PR-Agenturen, die für serbische Klienten arbeiteten, gaben folgende Ziele ihrer Arbeit an:

  • die allgemeine Verbesserung des schlechten Images
  • die Verbesserung des Images der bosnischen Serbenrepublik
  • die Anwerbung von NGOs, Wissenschaftlern und think tanks für die Verwirklichung der eigenen Ziele
  • Förderung von US-Investitionen in Serbien
  • die Verbesserung der Beziehungen zu den USA nach der Abwahl Miloševiæs
  • die Aufhebung der UN-Sanktionen.

Zusammenfassend lässt sich sagen, dass die Balkan-Klienten mit ihren PR-Aktivitäten zwei Ziele verfolgten: Erstens ging es ihnen um eine Selbst-Einführung in die US-amerikanische Politik, Gesellschaft und Öffentlichkeit. Man wollte sich also selbst positiv präsentieren, d.h. diplomatisch tätig sein. Zweitens ging es ihnen um die Erreichung sehr handfester, eigener Kriegsziele. Oft wurden hierbei beide Aspekte stark miteinander verwoben.

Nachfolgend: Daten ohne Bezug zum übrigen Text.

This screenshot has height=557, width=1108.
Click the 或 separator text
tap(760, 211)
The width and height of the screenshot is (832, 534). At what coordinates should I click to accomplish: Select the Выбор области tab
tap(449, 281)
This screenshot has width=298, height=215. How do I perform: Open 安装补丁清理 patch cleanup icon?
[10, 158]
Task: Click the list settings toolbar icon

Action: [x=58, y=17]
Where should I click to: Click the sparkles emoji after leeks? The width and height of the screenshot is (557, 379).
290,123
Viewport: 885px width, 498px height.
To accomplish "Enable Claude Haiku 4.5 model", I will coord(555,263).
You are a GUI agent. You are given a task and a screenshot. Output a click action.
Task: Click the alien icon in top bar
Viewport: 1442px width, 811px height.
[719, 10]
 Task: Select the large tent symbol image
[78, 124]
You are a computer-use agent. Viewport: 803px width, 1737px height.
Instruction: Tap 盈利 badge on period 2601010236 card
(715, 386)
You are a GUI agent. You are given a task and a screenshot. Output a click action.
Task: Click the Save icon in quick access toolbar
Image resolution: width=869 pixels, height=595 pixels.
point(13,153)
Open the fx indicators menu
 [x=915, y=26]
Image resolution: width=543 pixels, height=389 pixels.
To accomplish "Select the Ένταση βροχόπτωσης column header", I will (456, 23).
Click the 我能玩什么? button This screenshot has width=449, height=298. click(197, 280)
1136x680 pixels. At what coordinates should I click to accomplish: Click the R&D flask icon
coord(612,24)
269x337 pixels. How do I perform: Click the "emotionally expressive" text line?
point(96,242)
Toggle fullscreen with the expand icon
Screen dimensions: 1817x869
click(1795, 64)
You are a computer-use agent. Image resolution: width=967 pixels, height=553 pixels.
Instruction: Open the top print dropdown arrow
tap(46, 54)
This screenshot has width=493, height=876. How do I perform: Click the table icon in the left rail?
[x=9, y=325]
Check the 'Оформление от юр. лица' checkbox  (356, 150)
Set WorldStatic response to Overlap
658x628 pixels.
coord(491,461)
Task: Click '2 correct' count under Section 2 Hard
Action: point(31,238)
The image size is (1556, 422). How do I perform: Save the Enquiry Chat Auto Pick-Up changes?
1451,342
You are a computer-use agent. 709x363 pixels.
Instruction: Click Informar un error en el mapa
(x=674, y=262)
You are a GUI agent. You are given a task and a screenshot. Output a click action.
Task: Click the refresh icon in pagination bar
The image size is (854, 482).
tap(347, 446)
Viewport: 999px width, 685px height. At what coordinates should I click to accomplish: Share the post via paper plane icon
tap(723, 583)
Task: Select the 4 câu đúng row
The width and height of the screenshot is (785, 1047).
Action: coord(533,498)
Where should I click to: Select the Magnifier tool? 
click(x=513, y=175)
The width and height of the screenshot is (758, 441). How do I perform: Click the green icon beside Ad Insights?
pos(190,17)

Bad und good guys – die Simplifizierung bewaffneter Konflikte

In den Balkan-Kriegen haben wir die Konstellation, dass Kriegsregierungen ihre Propaganda durch den Filter von PR-Agenturen und deren zahlreiche Kommunikationskanäle in glaubwürdige Botschaften verwandeln konnten. Daraus resultiert eine starke Homogenisierung der öffentlichen Meinung in den USA und in den westlichen Gesellschaften überhaupt: die US-Regierung, amnesty international, Human Rights Watch, Freedom House, das United States Institute of Peace, die Soros-Foundation, liberale Intellektuelle und weite Kreise der Konservativen, die Vereinten Nationen, Journalisten, aber auch die Regierung in Zagreb, die Regierung in Sarajevo, die Führung der Kosovo-Albaner, die UÇK – sie alle haben, mit geringfügigen Nuancen, eine praktisch identische Lesart der Balkan-Kriege. In einer etwas überspitzten Kurzfassung sieht diese so aus: Die Serben sind in nationalistischen Wahn verfallen und wollten ein Großserbien errichten, Slobodan Miloševiæ, ein unverbesserlicher Kommunist, hat sich zu ihrem Führer aufgeschwungen und hat mit der Jugoslawischen Volksarmee die nicht-serbischen Republiken und Völker angegriffen und dabei Massenvergewaltigungen, ethnische Säuberungen und Völkermord begehen lassen; die anderen ex-jugoslawischen Nationen – Slowenen, Kroaten, Bosnier, Albaner, Mazedonier – waren friedliebende, demokratische Völker (die Montenegriner hatten ein geteiltes Image: solange sie mit Belgrad solidarisch waren, galten sie als ebenso aggressiv; als sie mit Belgrad brachen, verwandelten sie sich in ein friedliebendes Volk). Das ist genau das Bild der Balkan-Kriege, das die PR-Agenturen 1:1 verbreitet haben. Und es ist deckungsgleich mit der Propaganda der ex-jugoslawischen, nicht-serbischen Kriegsparteien.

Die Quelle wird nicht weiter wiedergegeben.